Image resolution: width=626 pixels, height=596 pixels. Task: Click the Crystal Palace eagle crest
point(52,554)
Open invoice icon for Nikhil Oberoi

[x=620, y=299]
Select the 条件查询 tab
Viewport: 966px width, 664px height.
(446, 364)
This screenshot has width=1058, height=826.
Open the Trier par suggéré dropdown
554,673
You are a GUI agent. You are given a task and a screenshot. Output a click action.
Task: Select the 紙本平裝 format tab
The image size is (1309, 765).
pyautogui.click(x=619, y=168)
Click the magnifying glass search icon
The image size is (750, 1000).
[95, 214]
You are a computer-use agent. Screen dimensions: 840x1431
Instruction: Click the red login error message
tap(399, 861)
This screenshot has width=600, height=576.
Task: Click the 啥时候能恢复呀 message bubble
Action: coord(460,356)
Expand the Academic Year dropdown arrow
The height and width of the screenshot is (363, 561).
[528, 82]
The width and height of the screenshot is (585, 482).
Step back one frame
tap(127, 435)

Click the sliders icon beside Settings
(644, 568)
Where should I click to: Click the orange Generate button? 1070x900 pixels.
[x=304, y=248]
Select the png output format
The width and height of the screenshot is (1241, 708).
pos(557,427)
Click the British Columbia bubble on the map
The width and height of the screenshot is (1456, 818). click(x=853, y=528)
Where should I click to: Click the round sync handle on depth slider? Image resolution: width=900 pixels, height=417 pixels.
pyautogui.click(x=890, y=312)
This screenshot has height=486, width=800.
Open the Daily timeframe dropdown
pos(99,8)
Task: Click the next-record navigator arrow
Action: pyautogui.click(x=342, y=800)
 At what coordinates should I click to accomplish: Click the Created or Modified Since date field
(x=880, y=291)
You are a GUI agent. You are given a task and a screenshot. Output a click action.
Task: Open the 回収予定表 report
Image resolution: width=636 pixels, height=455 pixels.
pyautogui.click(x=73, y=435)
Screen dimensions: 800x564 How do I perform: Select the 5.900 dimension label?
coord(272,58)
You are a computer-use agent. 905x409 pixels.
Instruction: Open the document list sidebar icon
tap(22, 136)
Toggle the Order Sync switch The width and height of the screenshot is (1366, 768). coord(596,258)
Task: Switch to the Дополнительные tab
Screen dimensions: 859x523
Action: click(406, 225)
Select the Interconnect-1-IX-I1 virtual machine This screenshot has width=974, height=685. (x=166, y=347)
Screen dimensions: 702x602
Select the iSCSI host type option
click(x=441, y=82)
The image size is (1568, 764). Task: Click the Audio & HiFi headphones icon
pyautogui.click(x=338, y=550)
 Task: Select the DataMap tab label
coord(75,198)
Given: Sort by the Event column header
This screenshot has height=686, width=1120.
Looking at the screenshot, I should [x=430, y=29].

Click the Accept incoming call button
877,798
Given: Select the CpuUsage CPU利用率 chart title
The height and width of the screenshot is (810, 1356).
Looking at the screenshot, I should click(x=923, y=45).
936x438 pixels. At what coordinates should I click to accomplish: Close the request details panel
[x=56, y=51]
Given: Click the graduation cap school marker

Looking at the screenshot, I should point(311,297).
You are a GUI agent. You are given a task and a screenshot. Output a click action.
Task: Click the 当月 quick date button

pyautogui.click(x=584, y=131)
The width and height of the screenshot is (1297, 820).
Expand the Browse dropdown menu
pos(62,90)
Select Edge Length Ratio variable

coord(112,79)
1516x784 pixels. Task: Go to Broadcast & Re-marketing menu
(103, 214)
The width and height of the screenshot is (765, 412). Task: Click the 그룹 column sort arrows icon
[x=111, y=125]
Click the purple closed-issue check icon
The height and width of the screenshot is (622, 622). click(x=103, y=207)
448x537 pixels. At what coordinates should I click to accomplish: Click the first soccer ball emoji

**INSTRUCTIONS TO FOLLOW:** Return every record above. Copy each one exactly.

**ANSWER BELOW:**
Image resolution: width=626 pixels, height=596 pixels. Task: Click the Crystal Palace eagle crest
point(52,554)
Open invoice icon for Nikhil Oberoi

[x=620, y=299]
Select the 条件查询 tab
Viewport: 966px width, 664px height.
(446, 364)
This screenshot has width=1058, height=826.
Open the Trier par suggéré dropdown
554,673
You are a GUI agent. You are given a task and a screenshot. Output a click action.
Task: Select the 紙本平裝 format tab
The image size is (1309, 765).
pyautogui.click(x=619, y=168)
Click the magnifying glass search icon
The image size is (750, 1000).
[95, 214]
You are a computer-use agent. Screen dimensions: 840x1431
Instruction: Click the red login error message
tap(399, 861)
This screenshot has width=600, height=576.
Task: Click the 啥时候能恢复呀 message bubble
Action: coord(460,356)
Expand the Academic Year dropdown arrow
The height and width of the screenshot is (363, 561).
[528, 82]
The width and height of the screenshot is (585, 482).
Step back one frame
tap(127, 435)

Click the sliders icon beside Settings
(644, 568)
Where should I click to: Click the orange Generate button? 1070x900 pixels.
[x=304, y=248]
Select the png output format
The width and height of the screenshot is (1241, 708).
pos(557,427)
Click the British Columbia bubble on the map
The width and height of the screenshot is (1456, 818). click(x=853, y=528)
Where should I click to: Click the round sync handle on depth slider? Image resolution: width=900 pixels, height=417 pixels.
pyautogui.click(x=890, y=312)
This screenshot has height=486, width=800.
Open the Daily timeframe dropdown
pos(99,8)
Task: Click the next-record navigator arrow
Action: pyautogui.click(x=342, y=800)
 At what coordinates should I click to accomplish: Click the Created or Modified Since date field
(x=880, y=291)
You are a GUI agent. You are given a task and a screenshot. Output a click action.
Task: Open the 回収予定表 report
Image resolution: width=636 pixels, height=455 pixels.
pyautogui.click(x=73, y=435)
Screen dimensions: 800x564 How do I perform: Select the 5.900 dimension label?
coord(272,58)
You are a computer-use agent. 905x409 pixels.
Instruction: Open the document list sidebar icon
tap(22, 136)
Toggle the Order Sync switch The width and height of the screenshot is (1366, 768). coord(596,258)
Task: Switch to the Дополнительные tab
Screen dimensions: 859x523
Action: click(406, 225)
Select the Interconnect-1-IX-I1 virtual machine This screenshot has width=974, height=685. (x=166, y=347)
Screen dimensions: 702x602
Select the iSCSI host type option
click(x=441, y=82)
The image size is (1568, 764). Task: Click the Audio & HiFi headphones icon
pyautogui.click(x=338, y=550)
 Task: Select the DataMap tab label
coord(75,198)
Given: Sort by the Event column header
This screenshot has height=686, width=1120.
Looking at the screenshot, I should [x=430, y=29].

Click the Accept incoming call button
877,798
Given: Select the CpuUsage CPU利用率 chart title
The height and width of the screenshot is (810, 1356).
Looking at the screenshot, I should click(x=923, y=45).
936x438 pixels. At what coordinates should I click to accomplish: Close the request details panel
[x=56, y=51]
Given: Click the graduation cap school marker

Looking at the screenshot, I should point(311,297).
You are a GUI agent. You are given a task and a screenshot. Output a click action.
Task: Click the 当月 quick date button

pyautogui.click(x=584, y=131)
The width and height of the screenshot is (1297, 820).
Expand the Browse dropdown menu
pos(62,90)
Select Edge Length Ratio variable

coord(112,79)
1516x784 pixels. Task: Go to Broadcast & Re-marketing menu
(103, 214)
The width and height of the screenshot is (765, 412). Task: Click the 그룹 column sort arrows icon
[x=111, y=125]
Click the purple closed-issue check icon
The height and width of the screenshot is (622, 622). click(x=103, y=207)
448x537 pixels. At what coordinates should I click to accomplish: Click the first soccer ball emoji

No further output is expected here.